Heterogeneous prognostic impact of derivative chromosome 9 deletions in chronic myelogenous leukemia

Derivative chromosome 9 deletions are seen in 10% to 15% of patients with chronic myelogenous leukemia and have been associated with a poor prognosis; however, no studies have been performed in the context of a randomized clinical trial. We developed a DNA-based deletion screen and investigated 339 chronic phase patients treated with interferon-alpha, as first-line therapy in 3 controlled German studies with a median observation time of 7 years. Deletions were detected in pretreatment DNA of 59 of 339 (17%) patients. Of these, 21 spanned the ABL/BCR junction and 38 were centromeric (n = 20) or telomeric (n = 18) of the breakpoint. There was no significant difference in overall survival between deleted and nondeleted patients.
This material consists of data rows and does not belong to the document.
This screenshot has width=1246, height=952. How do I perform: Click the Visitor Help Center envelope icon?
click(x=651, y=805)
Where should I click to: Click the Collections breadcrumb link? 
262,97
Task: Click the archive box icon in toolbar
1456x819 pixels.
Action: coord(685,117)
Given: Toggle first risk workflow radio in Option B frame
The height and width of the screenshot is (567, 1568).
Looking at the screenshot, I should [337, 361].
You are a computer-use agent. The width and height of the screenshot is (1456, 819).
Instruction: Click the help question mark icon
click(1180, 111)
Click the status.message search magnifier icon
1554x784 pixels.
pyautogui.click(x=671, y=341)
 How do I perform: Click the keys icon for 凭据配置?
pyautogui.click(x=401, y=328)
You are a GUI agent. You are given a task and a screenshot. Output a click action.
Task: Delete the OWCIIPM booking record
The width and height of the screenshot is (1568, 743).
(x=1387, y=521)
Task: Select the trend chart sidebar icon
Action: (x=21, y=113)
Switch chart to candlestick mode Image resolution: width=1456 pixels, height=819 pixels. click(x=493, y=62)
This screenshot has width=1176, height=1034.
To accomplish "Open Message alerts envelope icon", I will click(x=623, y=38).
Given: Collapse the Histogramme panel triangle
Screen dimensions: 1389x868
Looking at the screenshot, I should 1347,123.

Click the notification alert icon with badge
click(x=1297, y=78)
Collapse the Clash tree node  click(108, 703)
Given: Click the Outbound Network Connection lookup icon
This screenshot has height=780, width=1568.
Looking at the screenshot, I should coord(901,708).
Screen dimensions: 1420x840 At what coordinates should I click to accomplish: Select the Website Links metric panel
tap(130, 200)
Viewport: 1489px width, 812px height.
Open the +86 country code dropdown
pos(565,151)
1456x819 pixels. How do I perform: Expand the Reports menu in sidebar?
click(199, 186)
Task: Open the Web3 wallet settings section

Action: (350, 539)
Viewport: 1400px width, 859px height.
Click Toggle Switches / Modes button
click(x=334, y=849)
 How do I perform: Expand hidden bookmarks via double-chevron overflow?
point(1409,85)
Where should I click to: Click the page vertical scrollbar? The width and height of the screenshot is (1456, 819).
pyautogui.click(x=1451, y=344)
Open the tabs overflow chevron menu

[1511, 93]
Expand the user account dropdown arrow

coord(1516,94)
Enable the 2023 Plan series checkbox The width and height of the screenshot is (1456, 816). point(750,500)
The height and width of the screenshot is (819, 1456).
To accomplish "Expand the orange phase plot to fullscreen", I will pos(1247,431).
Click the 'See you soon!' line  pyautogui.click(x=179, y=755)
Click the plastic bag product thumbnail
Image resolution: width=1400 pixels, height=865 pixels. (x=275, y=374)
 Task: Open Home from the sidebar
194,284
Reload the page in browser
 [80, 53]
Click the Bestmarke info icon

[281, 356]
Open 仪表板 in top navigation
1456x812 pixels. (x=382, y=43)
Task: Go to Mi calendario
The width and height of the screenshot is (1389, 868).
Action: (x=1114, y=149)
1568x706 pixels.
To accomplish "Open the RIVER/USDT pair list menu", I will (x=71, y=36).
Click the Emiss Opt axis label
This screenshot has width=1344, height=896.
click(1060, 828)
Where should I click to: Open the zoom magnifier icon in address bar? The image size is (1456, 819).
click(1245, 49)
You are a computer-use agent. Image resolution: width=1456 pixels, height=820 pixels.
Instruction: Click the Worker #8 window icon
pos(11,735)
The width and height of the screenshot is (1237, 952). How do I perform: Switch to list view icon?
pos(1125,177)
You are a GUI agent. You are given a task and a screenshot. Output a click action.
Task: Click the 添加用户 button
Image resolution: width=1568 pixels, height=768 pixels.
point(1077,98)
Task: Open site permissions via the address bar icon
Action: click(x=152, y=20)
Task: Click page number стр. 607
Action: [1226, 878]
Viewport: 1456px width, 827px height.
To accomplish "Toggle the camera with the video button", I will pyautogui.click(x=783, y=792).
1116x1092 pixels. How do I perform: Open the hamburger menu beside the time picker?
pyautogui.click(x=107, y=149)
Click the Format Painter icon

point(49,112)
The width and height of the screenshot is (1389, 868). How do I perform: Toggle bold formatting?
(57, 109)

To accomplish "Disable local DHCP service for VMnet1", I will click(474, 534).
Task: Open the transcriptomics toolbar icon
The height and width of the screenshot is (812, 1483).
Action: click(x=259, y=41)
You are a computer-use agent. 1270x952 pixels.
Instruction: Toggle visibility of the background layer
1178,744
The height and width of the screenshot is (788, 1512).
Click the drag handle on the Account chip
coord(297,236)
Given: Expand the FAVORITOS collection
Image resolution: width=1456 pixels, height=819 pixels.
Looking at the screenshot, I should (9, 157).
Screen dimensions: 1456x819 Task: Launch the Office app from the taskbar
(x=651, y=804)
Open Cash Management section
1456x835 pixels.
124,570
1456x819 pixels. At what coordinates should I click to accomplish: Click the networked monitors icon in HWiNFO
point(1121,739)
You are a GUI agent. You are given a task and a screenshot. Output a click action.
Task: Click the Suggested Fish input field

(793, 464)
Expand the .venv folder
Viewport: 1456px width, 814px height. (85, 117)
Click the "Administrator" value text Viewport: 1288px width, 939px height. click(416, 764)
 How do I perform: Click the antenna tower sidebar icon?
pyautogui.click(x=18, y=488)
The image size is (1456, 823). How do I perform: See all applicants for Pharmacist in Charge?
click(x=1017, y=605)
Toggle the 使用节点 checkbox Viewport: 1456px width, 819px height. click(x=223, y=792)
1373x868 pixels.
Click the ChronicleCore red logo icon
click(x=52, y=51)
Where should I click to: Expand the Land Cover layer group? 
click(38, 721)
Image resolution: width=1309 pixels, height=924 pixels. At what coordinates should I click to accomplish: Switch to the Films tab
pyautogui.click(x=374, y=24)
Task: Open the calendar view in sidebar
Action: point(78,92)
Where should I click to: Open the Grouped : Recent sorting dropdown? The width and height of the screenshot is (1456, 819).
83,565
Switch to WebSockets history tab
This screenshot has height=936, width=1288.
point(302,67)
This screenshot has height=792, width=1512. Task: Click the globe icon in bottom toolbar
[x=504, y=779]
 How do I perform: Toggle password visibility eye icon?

Patients with breakpoint-spanning deletions had poorer survival compared with patients without deletions (4.7 versus 7.8 years; P =.003), but this was not significant when censored at allogeneic stem cell transplantation (n = 129) or imatinib (n = 62) treatment in the first chronic phase (P =.078). Unexpectedly, deletions that did not span the breakpoint were associated with improved survival compared with cases without deletions (P =.001). Multiple Cox regression analysis indicated that deletion status (P =.007), age (P =.018), and spleen enlargement (P <.001) were significant independent indicators of survival and confirmed that only deletions spanning the ABL/BCR breakpoint were associated with an adverse prognosis (P =.039).